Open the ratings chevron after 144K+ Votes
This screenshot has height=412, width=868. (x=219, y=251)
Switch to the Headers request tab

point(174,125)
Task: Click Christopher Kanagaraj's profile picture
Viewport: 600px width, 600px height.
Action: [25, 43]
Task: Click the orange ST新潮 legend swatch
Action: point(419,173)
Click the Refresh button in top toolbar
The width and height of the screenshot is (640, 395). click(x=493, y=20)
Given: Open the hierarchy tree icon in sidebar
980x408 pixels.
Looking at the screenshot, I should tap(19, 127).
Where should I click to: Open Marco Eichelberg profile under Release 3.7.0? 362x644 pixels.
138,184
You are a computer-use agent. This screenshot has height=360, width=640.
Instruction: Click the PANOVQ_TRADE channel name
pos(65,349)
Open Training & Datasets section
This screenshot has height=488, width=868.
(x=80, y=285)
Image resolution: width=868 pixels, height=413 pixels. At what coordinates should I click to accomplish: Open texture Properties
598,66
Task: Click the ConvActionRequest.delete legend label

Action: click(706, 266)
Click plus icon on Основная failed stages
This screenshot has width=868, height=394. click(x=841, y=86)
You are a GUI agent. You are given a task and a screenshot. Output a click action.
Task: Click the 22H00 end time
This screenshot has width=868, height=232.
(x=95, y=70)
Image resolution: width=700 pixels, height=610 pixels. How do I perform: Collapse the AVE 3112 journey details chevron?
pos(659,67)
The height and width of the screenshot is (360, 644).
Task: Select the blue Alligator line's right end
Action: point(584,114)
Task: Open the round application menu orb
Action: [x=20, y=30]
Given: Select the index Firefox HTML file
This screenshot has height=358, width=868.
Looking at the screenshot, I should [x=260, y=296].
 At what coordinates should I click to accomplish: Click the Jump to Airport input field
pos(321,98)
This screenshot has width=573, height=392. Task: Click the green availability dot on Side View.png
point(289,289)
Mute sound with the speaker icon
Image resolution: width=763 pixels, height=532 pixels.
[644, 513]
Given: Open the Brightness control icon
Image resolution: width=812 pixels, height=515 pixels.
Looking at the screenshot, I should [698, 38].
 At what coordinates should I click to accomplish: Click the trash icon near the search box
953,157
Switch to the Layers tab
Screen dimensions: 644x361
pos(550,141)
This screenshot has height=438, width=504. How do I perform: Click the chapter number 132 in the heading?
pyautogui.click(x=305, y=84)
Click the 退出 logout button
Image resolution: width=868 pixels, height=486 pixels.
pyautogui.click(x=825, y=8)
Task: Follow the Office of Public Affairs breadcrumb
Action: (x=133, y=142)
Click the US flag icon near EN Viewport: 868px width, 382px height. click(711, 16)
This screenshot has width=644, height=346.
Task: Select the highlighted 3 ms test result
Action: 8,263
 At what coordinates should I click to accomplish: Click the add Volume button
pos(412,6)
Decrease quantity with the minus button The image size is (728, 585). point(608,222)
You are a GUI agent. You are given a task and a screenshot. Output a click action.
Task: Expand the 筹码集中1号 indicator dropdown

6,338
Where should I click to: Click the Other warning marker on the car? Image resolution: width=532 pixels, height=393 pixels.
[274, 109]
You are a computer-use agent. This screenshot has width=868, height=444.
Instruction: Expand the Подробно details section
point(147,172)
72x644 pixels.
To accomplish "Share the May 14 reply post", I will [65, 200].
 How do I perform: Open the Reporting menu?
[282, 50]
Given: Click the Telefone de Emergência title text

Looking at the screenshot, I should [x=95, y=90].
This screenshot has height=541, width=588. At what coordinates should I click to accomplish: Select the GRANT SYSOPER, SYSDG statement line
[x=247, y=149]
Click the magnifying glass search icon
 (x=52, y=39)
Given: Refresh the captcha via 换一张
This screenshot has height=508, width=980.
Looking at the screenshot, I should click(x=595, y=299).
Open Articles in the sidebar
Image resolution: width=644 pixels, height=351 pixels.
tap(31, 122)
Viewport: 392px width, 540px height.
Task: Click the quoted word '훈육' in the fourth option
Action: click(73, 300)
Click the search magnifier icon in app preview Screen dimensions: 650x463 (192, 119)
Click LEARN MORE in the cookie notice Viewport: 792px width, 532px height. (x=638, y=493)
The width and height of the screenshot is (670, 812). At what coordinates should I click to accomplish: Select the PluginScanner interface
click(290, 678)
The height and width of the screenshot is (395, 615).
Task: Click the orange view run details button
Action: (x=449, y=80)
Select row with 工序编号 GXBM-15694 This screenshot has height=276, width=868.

◆ Work task ◆
Copy the entries word for word. Start at the first line and end with the line containing "has height=360, width=640.".

◆ Task result ◆
Open the ratings chevron after 144K+ Votes
This screenshot has height=412, width=868. (x=219, y=251)
Switch to the Headers request tab

point(174,125)
Task: Click Christopher Kanagaraj's profile picture
Viewport: 600px width, 600px height.
Action: [25, 43]
Task: Click the orange ST新潮 legend swatch
Action: point(419,173)
Click the Refresh button in top toolbar
The width and height of the screenshot is (640, 395). click(x=493, y=20)
Given: Open the hierarchy tree icon in sidebar
980x408 pixels.
Looking at the screenshot, I should tap(19, 127).
Where should I click to: Open Marco Eichelberg profile under Release 3.7.0? 362x644 pixels.
138,184
You are a computer-use agent. This screenshot has height=360, width=640.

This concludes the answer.